Your goal.
The answer should consist of the records below, repeated exactly, and no pictures.

Input for this task.
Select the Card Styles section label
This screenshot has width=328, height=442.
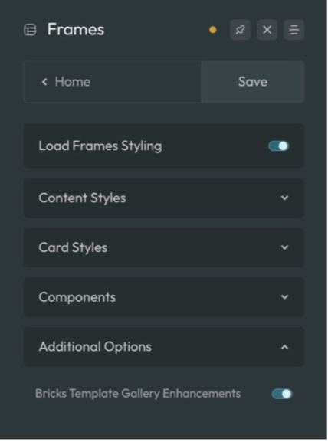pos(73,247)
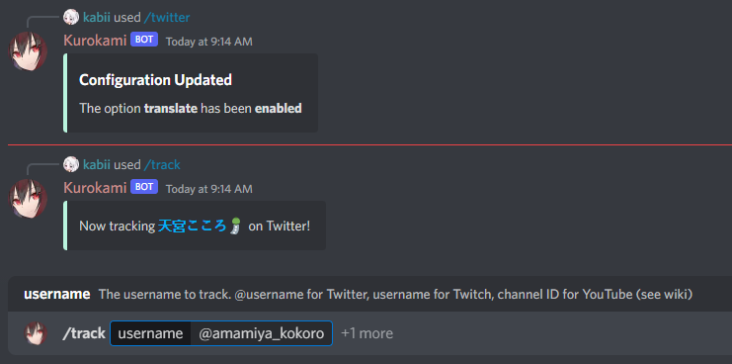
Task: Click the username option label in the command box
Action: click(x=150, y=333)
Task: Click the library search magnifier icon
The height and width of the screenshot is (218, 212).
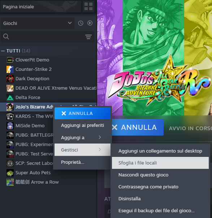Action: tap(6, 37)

Task response.
Select the Card Styles section label
This screenshot has width=328, height=442.
pos(73,247)
Task: Click the username option label in the command box
Action: click(x=150, y=333)
Task: Click the library search magnifier icon
The height and width of the screenshot is (218, 212).
Action: tap(6, 37)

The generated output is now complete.